The fast casual category's adoption of drive-thru primes restaurants for a post-pandemic world, one that analysts predict will still be shaped by diner demand for convenient, contactless and digitally integrated dining experiences.
The strategy isn't surprising. QSRs have made major gains in 2020 thanks to their drive-thru channels, pushing legacy brands, including Taco Bell and Burger King, to create new store models centered around double drive-thrus, mobile pickup points and digital personalization. Drive-thru sales increased 26% industrywide during April, May and June, according to research by The NPD Group.

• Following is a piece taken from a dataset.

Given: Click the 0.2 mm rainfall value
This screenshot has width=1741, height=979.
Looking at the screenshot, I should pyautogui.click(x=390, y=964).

Drive-thru innovation by fast casual brands could put them in competition with nearby fast food chains. While they often have different diner bases because of menu prices, customers have been seeking variety during the pandemic. And Sweetgreen's customer base is already primed for off-premise engagement. More than 50% of the chain's transactions were digital orders pre-pandemic, and its digital business has grown more than 70% amid the COVID-19 crisis.
"A lot of our customers already have this behavior of using the Sweetgreen app to order ahead and come in ahead to pick it up," Jammet told CNBC.
The pivot toward suburban markets also makes sense for the chain, which has relied on lunch traffic from office workers in densely populated cities for years. The chain had previously focused its convenience-driven innovation in downtown areas, such as its 3.0 store in New York City. But with many of these city centers still empty or at least much quieter as employees work remotely amid social distancing guidelines, and with predictions that offices will never return to 100% capacity as businesses normalize online work, the change may be necessary to grow sales in the future.